Ob für Konni Winkler der Zweitjob bei der Landeswelle schon so etwas wie ein Sprungbrett in die Unterhaltungsbranche ist, bleibt abzuwarten. Zumindest gibt es berühmte Vorbilder wie Jörg Pilawa, der sich zu Beginn der 1990er Jahre von den Heimspielen des damaligen Bundesligisten FC Hansa regelmäßig aus dem Rostocker Ostseestadion im Programm von Radio Schleswig-Holstein (R.SH) meldete. Während die Kicker von der Küste inzwischen in der dritten Liga ums sportliche Überleben kämpfen, zählt der smarte Moderator längst zu den Stars der deutschen TV-Unterhaltung. Der frühere – inzwischen leider verstorbene – R.SH-Programmchef Hermann Stümpert erkannte frühzeitig das Unterhaltungspotenzial bei Pilawa und machte ihn vor mehr als 20 Jahren zum Moderator der Morgensendung. Von da aus führte dessen Karriere über eine Sat.1-Talkshow ins Abendprogramm der ARD. Nach einem nicht ganz so erfolgreichen Gastspiel beim ZDF kann sich Jörg Pilawa inzwischen die Sendungen selbst aussuchen, die er im „Ersten“ präsentieren möchte.

Interview mit Mittweidas Trainer Uwe Schneider (Bild: 99drei Radio Mittweida)
Interview mit Mittweidas Trainer Uwe Schneider (Bild: 99drei Radio Mittweida)

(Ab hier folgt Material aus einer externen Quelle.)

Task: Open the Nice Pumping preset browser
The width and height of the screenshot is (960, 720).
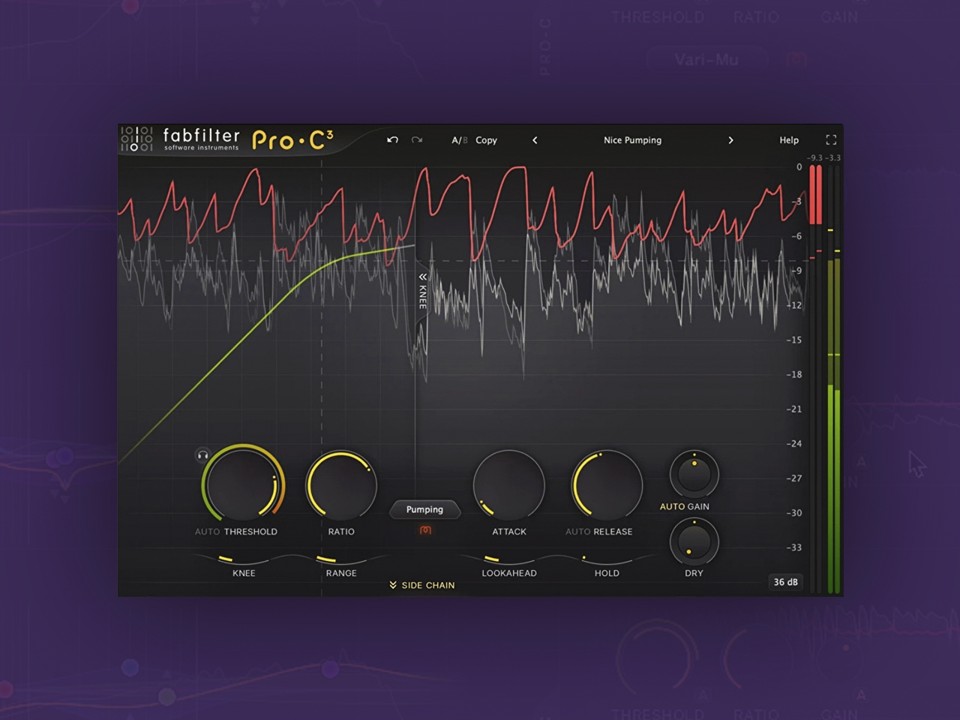Action: tap(632, 140)
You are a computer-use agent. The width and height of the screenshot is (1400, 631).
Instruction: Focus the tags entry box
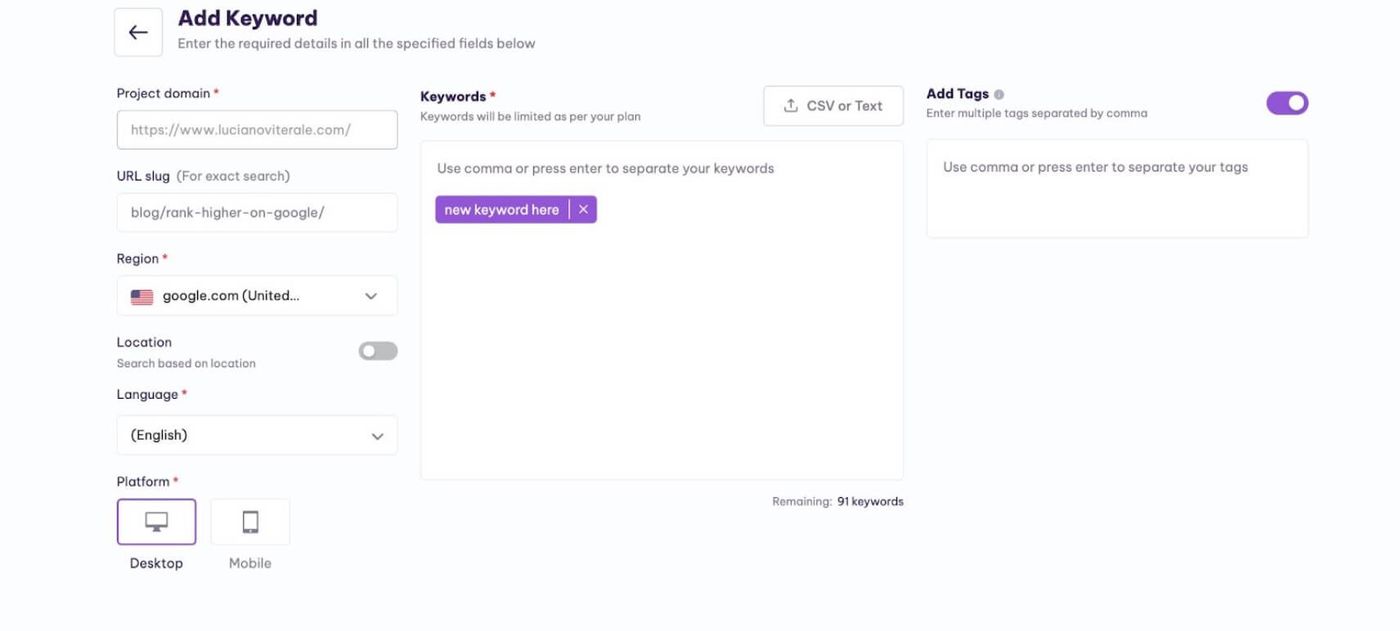tap(1117, 188)
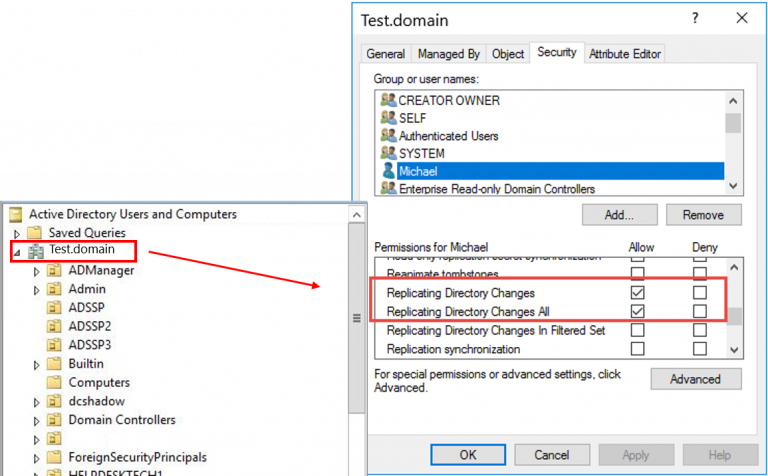Click the Authenticated Users group icon
The image size is (768, 476).
point(388,136)
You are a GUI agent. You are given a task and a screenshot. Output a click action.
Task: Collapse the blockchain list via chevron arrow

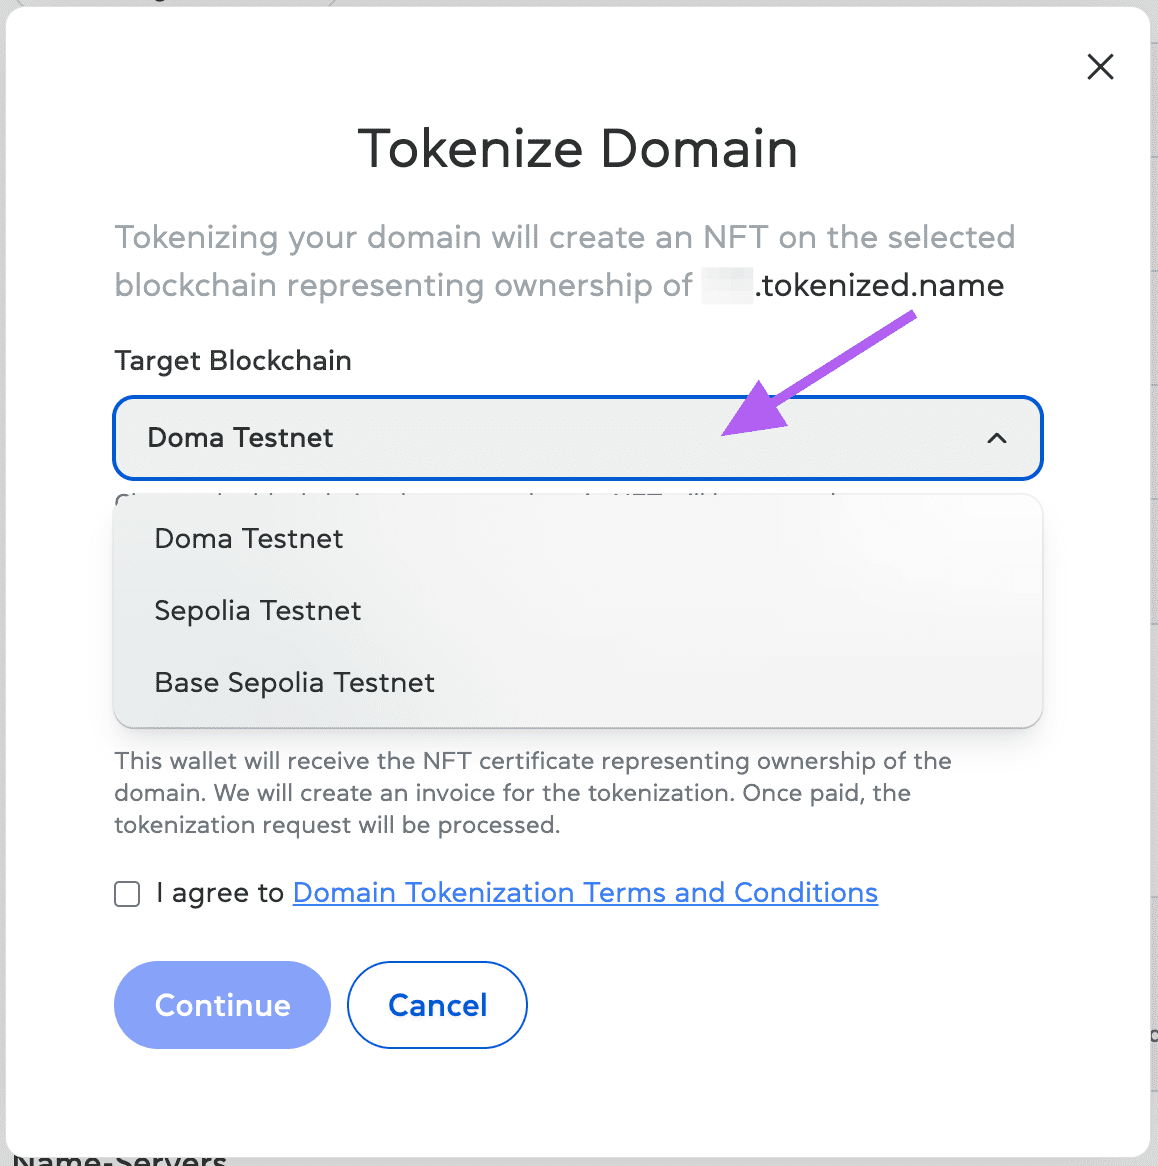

Von einer solch spektakulären Karriere können die drei 99drei-Reporter Florian BernhardtLukas Fröhlich und Marvin Christmann vorerst nur träumen. Dennoch – sie kommentieren das wenig spektakuläre Spiel der 7. Liga zwischen Germania Mittweida und SV Wesenitztal so ambitioniert, dass kaum ein Klassenunterschied zur 1. Bundesliga zu erkennen ist – zumindest nicht im Radio. Schließlich gibt’s auch noch zwei Treffer der Heimmannschaft lautstark zu bejubeln „Tooor für Mittweida“ und ein abschließendes Interview mit Germanias Trainer Uwe Schneider. Der will trotz des erneuten Sieges mit seiner Mannschaft weiterhin nicht aufsteigen – die Radiomacher von 99drei schon.